Aim of the task -
Word for word, restate the data that follows, omitting the images.

Records -

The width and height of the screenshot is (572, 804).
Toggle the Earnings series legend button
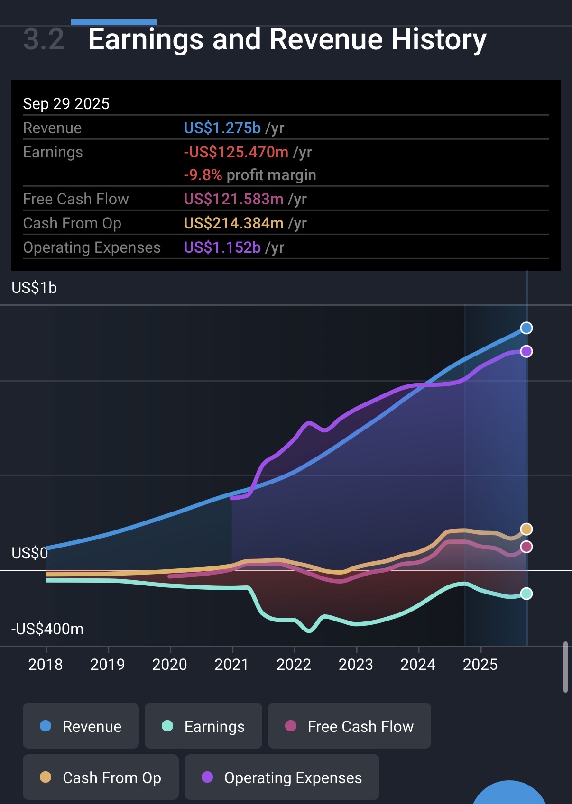203,726
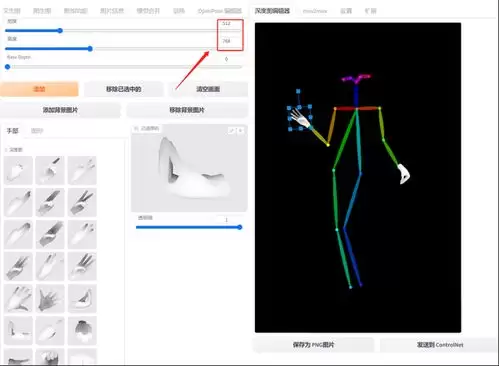Switch to the 深度图编辑器 tab

coord(272,11)
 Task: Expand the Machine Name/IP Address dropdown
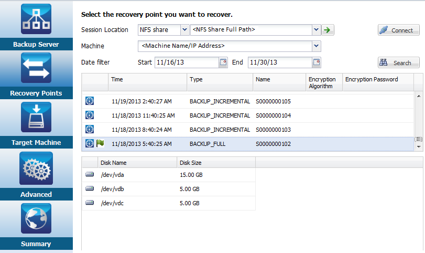[316, 46]
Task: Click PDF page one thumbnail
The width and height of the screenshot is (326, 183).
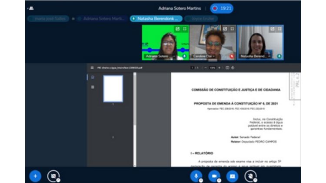Action: (113, 89)
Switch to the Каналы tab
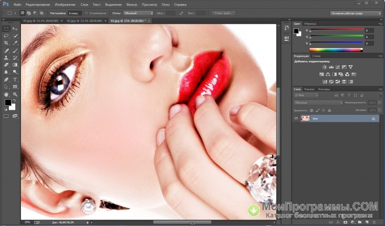This screenshot has width=385, height=226. [x=309, y=89]
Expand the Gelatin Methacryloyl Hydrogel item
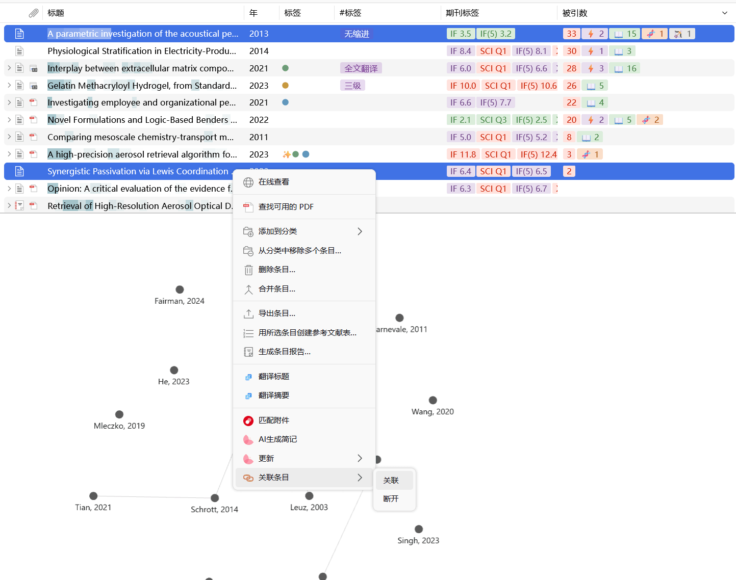The height and width of the screenshot is (580, 736). coord(9,86)
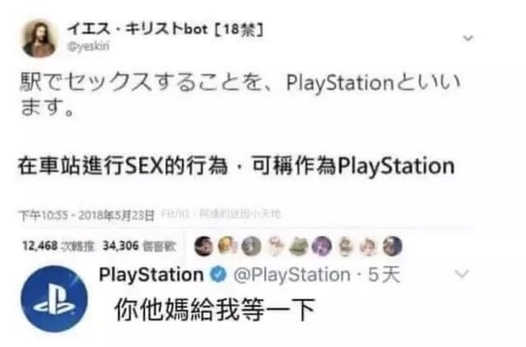Click the blue verified badge beside PlayStation
Screen dimensions: 526x347
pyautogui.click(x=218, y=275)
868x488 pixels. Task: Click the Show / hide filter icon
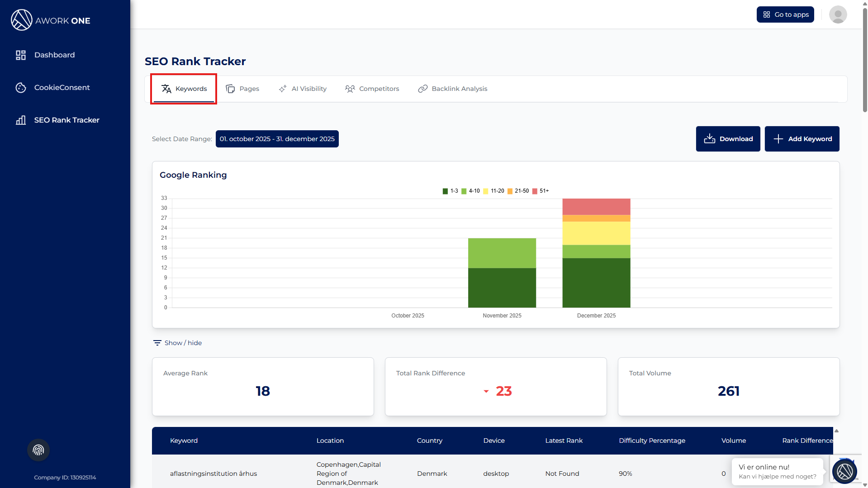[x=157, y=343]
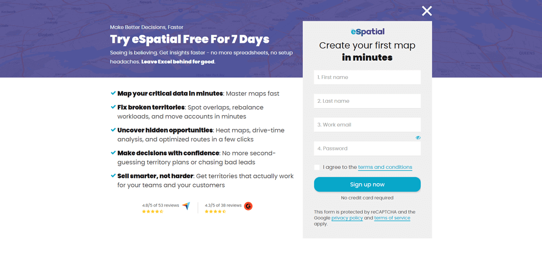Click the G2 review badge icon
The width and height of the screenshot is (542, 258).
pos(248,206)
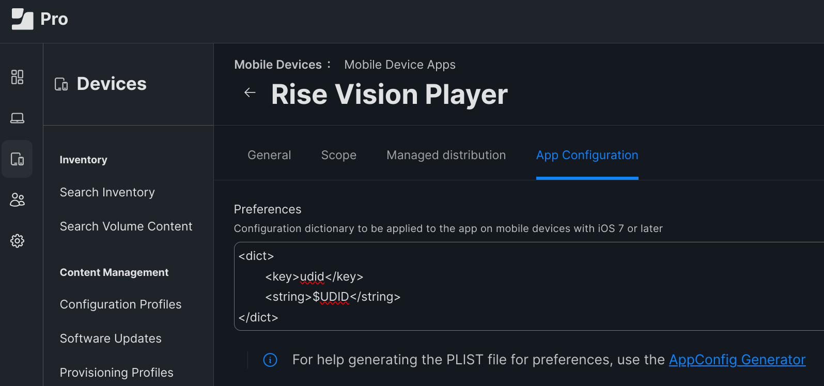The height and width of the screenshot is (386, 824).
Task: Open the Settings gear icon
Action: pos(17,241)
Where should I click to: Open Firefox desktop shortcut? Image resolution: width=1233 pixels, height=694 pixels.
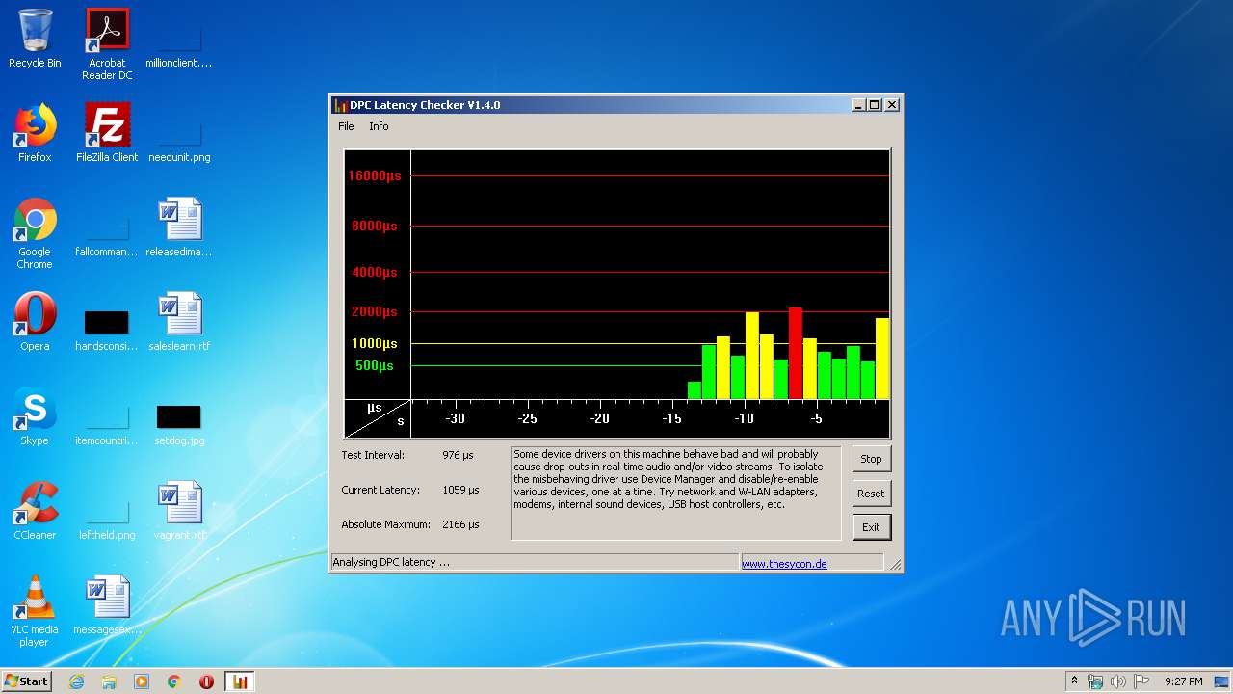point(35,133)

Response to this task -
The width and height of the screenshot is (572, 804).
Toggle the Earnings series legend button
203,726
Switch to the 深度图编辑器 tab

coord(272,11)
 Task: Expand the Machine Name/IP Address dropdown
[316, 46]
Task: Click PDF page one thumbnail
The width and height of the screenshot is (326, 183).
Action: (113, 89)
Switch to the Каналы tab
This screenshot has width=385, height=226. [x=309, y=89]
Expand the Gelatin Methacryloyl Hydrogel item
The height and width of the screenshot is (580, 736). coord(9,86)
Click the blue verified badge beside PlayStation
Screen dimensions: 526x347
pyautogui.click(x=218, y=275)
868x488 pixels. Task: Click the Show / hide filter icon
[x=157, y=343]
Click the G2 review badge icon
The width and height of the screenshot is (542, 258).
pos(248,206)
The height and width of the screenshot is (386, 824).
Task: Open the Settings gear icon
Action: pos(17,241)
Where should I click to: Open Firefox desktop shortcut? Image resolution: width=1233 pixels, height=694 pixels.
point(35,133)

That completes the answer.